Dennoch laufen derzeit unter Mitwirkung von akte erste Abklärungen, ob und wie im internationalen Zertifizierungs-Dachverband FLO der Tourismus bewertet werden kann.
Schweizer Potenzial
Der Tourismus sei besonders in Entwicklungsländern der wichtigste Arbeitgeber weltweit, konstatiert Hans-Peter Egler vom Staatssekretariat für Wirtschaft (seco).
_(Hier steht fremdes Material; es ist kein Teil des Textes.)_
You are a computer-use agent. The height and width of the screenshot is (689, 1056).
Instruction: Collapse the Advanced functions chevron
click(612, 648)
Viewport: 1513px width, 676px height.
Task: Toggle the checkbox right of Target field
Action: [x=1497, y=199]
Es gelte nun, die Anforderungen international zu erhöhen.
Dabei habe die Schweiz gute Chancen, sich zu profilieren: Die Bevölkerung reise viel und halte den Rekord beim Konsum von Fair-Trade-Produkten. «Das Thema faires Reisen ist im Aufwind», zeigt sich Egler überzeugt.
Allerdings verlangt die Welthandelsorganisation WTO von den Entwicklungsländern eine weitere Öffnung ihrer Märkte für den Tourismus.
Damit laufen aus Sicht von Nichtregierungs-Organisationen (NGO) lokale kleine Reiseveranstalter Gefahr, durch grosse Tourismuskonzerne ausgebootet zu werden.
swissinfo und Viera Malach, InfoSüd
Hinter «fairunterwegs» steht der «arbeitskreis tourismus & entwicklung».
Die Fachstelle engagiert sich seit bald 30 Jahren im kritischen Dialog mit Verantwortlichen aus Wirtschaft und Politik für gerechte, faire Beziehungen im Tourismus.
Im Verein akte sind Hilfswerke, die Direktion für Entwicklung und Zusammenarbeit des Bundes (DEZA), Unternehmen, Verbände und Bildungsstellen aus dem Tourismus sowie interessierte Fachleute.
Der Aufbau des Reiseportals wurde vom Staatsekretariat für Wirtschaft (seco) unterstützt.